> Exercise objective
Give the records below again, exactly as they appear.

> Records for the task
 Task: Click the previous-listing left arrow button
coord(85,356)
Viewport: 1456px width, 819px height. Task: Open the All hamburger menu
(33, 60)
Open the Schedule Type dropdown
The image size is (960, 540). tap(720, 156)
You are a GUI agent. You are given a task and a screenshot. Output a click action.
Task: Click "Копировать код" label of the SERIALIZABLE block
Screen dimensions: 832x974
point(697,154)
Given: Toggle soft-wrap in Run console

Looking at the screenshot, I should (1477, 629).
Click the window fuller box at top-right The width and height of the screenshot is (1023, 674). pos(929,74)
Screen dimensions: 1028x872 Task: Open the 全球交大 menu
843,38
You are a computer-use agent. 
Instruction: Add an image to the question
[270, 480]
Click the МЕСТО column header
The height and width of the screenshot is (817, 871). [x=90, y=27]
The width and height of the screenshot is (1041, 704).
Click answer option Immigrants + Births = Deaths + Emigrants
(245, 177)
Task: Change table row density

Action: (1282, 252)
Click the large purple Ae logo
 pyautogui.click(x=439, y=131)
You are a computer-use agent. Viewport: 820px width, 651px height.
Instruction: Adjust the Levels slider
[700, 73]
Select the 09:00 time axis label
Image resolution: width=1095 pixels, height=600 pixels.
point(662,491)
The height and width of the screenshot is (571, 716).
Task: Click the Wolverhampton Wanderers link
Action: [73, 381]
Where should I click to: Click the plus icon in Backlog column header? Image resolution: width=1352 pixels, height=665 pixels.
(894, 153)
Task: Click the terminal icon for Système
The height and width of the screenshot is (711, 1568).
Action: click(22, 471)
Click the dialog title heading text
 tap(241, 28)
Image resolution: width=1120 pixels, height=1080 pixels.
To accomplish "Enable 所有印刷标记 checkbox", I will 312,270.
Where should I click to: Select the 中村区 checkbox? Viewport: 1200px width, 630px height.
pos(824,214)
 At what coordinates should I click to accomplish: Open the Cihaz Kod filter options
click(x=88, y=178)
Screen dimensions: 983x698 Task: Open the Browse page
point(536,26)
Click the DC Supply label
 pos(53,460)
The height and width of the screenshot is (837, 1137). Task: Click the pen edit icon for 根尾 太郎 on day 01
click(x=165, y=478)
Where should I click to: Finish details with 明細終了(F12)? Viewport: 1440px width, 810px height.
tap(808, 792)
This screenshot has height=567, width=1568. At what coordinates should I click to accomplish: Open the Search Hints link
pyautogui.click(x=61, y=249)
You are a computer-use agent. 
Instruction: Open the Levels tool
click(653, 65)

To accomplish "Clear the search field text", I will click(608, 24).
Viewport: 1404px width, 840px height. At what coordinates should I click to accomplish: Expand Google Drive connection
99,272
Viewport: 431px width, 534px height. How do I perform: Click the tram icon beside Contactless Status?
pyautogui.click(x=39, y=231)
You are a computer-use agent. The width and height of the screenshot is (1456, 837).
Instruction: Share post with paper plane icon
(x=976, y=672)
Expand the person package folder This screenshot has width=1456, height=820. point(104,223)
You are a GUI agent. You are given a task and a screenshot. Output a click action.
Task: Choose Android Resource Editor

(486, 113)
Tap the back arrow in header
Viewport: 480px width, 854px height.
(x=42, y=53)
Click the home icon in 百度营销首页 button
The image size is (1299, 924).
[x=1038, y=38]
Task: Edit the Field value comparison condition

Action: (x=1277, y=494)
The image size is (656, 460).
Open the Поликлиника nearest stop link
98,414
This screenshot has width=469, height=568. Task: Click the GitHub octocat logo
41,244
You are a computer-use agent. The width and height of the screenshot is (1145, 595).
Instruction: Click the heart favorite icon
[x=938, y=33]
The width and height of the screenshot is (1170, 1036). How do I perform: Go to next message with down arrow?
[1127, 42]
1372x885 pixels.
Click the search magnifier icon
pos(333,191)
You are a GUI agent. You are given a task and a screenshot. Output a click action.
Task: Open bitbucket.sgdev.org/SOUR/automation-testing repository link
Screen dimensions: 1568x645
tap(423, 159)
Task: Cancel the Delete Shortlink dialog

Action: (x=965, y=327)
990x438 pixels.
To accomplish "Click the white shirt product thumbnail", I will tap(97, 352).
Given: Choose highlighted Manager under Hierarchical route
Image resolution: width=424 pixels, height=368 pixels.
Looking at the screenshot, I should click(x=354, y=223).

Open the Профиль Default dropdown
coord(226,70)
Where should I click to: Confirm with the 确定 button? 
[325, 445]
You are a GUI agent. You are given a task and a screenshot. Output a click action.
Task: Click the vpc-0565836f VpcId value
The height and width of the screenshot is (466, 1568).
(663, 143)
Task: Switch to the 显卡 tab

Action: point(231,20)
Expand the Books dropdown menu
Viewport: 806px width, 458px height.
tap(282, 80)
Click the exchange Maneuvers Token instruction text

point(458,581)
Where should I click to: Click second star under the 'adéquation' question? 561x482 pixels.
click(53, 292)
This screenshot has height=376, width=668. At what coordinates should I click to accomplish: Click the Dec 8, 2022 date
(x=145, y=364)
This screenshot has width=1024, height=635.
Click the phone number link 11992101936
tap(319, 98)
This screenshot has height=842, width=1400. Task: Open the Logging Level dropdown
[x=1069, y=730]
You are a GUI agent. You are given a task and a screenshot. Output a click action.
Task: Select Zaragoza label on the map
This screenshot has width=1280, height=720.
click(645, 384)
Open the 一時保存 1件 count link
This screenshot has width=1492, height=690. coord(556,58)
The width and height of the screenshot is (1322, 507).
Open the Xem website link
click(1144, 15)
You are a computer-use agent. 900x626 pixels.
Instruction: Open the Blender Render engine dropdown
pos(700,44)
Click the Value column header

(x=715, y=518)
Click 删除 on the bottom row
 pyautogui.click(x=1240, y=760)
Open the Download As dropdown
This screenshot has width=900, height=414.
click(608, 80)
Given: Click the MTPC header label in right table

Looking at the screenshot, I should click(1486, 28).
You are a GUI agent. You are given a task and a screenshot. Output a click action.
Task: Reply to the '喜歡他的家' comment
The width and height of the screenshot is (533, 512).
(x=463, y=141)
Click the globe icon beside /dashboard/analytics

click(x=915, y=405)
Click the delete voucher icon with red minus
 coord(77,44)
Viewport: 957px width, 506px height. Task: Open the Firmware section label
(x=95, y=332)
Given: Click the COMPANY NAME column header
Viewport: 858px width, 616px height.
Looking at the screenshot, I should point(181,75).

> Solved exercise
 Task: Click the previous-listing left arrow button
coord(85,356)
Viewport: 1456px width, 819px height. Task: Open the All hamburger menu
(33, 60)
Open the Schedule Type dropdown
The image size is (960, 540). tap(720, 156)
You are a GUI agent. You are given a task and a screenshot. Output a click action.
Task: Click "Копировать код" label of the SERIALIZABLE block
Screen dimensions: 832x974
point(697,154)
Given: Toggle soft-wrap in Run console

Looking at the screenshot, I should (1477, 629).
Click the window fuller box at top-right The width and height of the screenshot is (1023, 674). pos(929,74)
Screen dimensions: 1028x872 Task: Open the 全球交大 menu
843,38
You are a computer-use agent. 
Instruction: Add an image to the question
[270, 480]
Click the МЕСТО column header
The height and width of the screenshot is (817, 871). [x=90, y=27]
The width and height of the screenshot is (1041, 704).
Click answer option Immigrants + Births = Deaths + Emigrants
(245, 177)
Task: Change table row density

Action: (1282, 252)
Click the large purple Ae logo
 pyautogui.click(x=439, y=131)
You are a computer-use agent. Viewport: 820px width, 651px height.
Instruction: Adjust the Levels slider
[700, 73]
Select the 09:00 time axis label
Image resolution: width=1095 pixels, height=600 pixels.
point(662,491)
The height and width of the screenshot is (571, 716).
Task: Click the Wolverhampton Wanderers link
Action: [73, 381]
Where should I click to: Click the plus icon in Backlog column header? Image resolution: width=1352 pixels, height=665 pixels.
(894, 153)
Task: Click the terminal icon for Système
The height and width of the screenshot is (711, 1568).
Action: click(22, 471)
Click the dialog title heading text
 tap(241, 28)
Image resolution: width=1120 pixels, height=1080 pixels.
To accomplish "Enable 所有印刷标记 checkbox", I will 312,270.
Where should I click to: Select the 中村区 checkbox? Viewport: 1200px width, 630px height.
pos(824,214)
 At what coordinates should I click to accomplish: Open the Cihaz Kod filter options
click(x=88, y=178)
Screen dimensions: 983x698 Task: Open the Browse page
point(536,26)
Click the DC Supply label
 pos(53,460)
The height and width of the screenshot is (837, 1137). Task: Click the pen edit icon for 根尾 太郎 on day 01
click(x=165, y=478)
Where should I click to: Finish details with 明細終了(F12)? Viewport: 1440px width, 810px height.
tap(808, 792)
This screenshot has height=567, width=1568. At what coordinates should I click to accomplish: Open the Search Hints link
pyautogui.click(x=61, y=249)
You are a computer-use agent. 
Instruction: Open the Levels tool
click(653, 65)

To accomplish "Clear the search field text", I will click(608, 24).
Viewport: 1404px width, 840px height. At what coordinates should I click to accomplish: Expand Google Drive connection
99,272
Viewport: 431px width, 534px height. How do I perform: Click the tram icon beside Contactless Status?
pyautogui.click(x=39, y=231)
You are a computer-use agent. The width and height of the screenshot is (1456, 837).
Instruction: Share post with paper plane icon
(x=976, y=672)
Expand the person package folder This screenshot has width=1456, height=820. point(104,223)
You are a GUI agent. You are given a task and a screenshot. Output a click action.
Task: Choose Android Resource Editor

(486, 113)
Tap the back arrow in header
Viewport: 480px width, 854px height.
(x=42, y=53)
Click the home icon in 百度营销首页 button
The image size is (1299, 924).
[x=1038, y=38]
Task: Edit the Field value comparison condition

Action: (x=1277, y=494)
The image size is (656, 460).
Open the Поликлиника nearest stop link
98,414
This screenshot has width=469, height=568. Task: Click the GitHub octocat logo
41,244
You are a computer-use agent. The width and height of the screenshot is (1145, 595).
Instruction: Click the heart favorite icon
[x=938, y=33]
The width and height of the screenshot is (1170, 1036). How do I perform: Go to next message with down arrow?
[1127, 42]
1372x885 pixels.
Click the search magnifier icon
pos(333,191)
You are a GUI agent. You are given a task and a screenshot. Output a click action.
Task: Open bitbucket.sgdev.org/SOUR/automation-testing repository link
Screen dimensions: 1568x645
tap(423, 159)
Task: Cancel the Delete Shortlink dialog

Action: (x=965, y=327)
990x438 pixels.
To accomplish "Click the white shirt product thumbnail", I will tap(97, 352).
Given: Choose highlighted Manager under Hierarchical route
Image resolution: width=424 pixels, height=368 pixels.
Looking at the screenshot, I should click(x=354, y=223).

Open the Профиль Default dropdown
coord(226,70)
Where should I click to: Confirm with the 确定 button? 
[325, 445]
You are a GUI agent. You are given a task and a screenshot. Output a click action.
Task: Click the vpc-0565836f VpcId value
The height and width of the screenshot is (466, 1568).
(663, 143)
Task: Switch to the 显卡 tab

Action: point(231,20)
Expand the Books dropdown menu
Viewport: 806px width, 458px height.
tap(282, 80)
Click the exchange Maneuvers Token instruction text

point(458,581)
Where should I click to: Click second star under the 'adéquation' question? 561x482 pixels.
click(53, 292)
This screenshot has height=376, width=668. At what coordinates should I click to accomplish: Click the Dec 8, 2022 date
(x=145, y=364)
This screenshot has width=1024, height=635.
Click the phone number link 11992101936
tap(319, 98)
This screenshot has height=842, width=1400. Task: Open the Logging Level dropdown
[x=1069, y=730]
You are a GUI agent. You are given a task and a screenshot. Output a click action.
Task: Select Zaragoza label on the map
This screenshot has width=1280, height=720.
click(645, 384)
Open the 一時保存 1件 count link
This screenshot has width=1492, height=690. coord(556,58)
The width and height of the screenshot is (1322, 507).
Open the Xem website link
click(1144, 15)
You are a computer-use agent. 900x626 pixels.
Instruction: Open the Blender Render engine dropdown
pos(700,44)
Click the Value column header

(x=715, y=518)
Click 删除 on the bottom row
 pyautogui.click(x=1240, y=760)
Open the Download As dropdown
This screenshot has width=900, height=414.
click(608, 80)
Given: Click the MTPC header label in right table

Looking at the screenshot, I should click(1486, 28).
You are a GUI agent. You are given a task and a screenshot. Output a click action.
Task: Reply to the '喜歡他的家' comment
The width and height of the screenshot is (533, 512).
(x=463, y=141)
Click the globe icon beside /dashboard/analytics

click(x=915, y=405)
Click the delete voucher icon with red minus
 coord(77,44)
Viewport: 957px width, 506px height. Task: Open the Firmware section label
(x=95, y=332)
Given: Click the COMPANY NAME column header
Viewport: 858px width, 616px height.
Looking at the screenshot, I should point(181,75).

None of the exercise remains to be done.